Work task
Repeat precisely the span of lines below that opens with the line containing "Image resolution: width=255" and closes with the line containing "Jump to Elasticsearchとは in table of contents", both included.

Records supplied

□ □ □ □ □

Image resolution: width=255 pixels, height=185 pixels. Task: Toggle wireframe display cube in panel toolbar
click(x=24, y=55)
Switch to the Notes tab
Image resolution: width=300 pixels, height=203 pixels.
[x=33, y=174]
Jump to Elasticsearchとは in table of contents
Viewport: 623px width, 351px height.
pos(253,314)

□ □ □ □ □

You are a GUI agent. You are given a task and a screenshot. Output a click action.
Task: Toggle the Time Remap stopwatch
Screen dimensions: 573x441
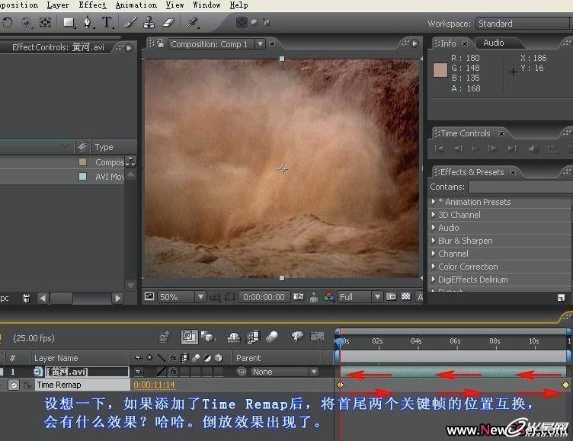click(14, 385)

□ □ □ □ □

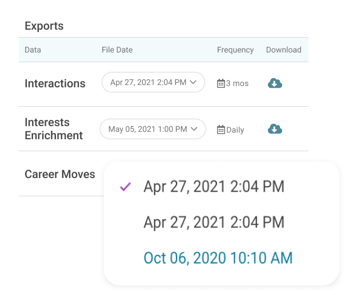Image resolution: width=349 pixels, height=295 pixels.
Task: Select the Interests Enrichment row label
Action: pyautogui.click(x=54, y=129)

□ □ □ □ □

Your solution
Image resolution: width=255 pixels, height=185 pixels. Task: Toggle wireframe display cube in panel toolbar
click(x=24, y=55)
Switch to the Notes tab
Image resolution: width=300 pixels, height=203 pixels.
[x=33, y=174]
Jump to Elasticsearchとは in table of contents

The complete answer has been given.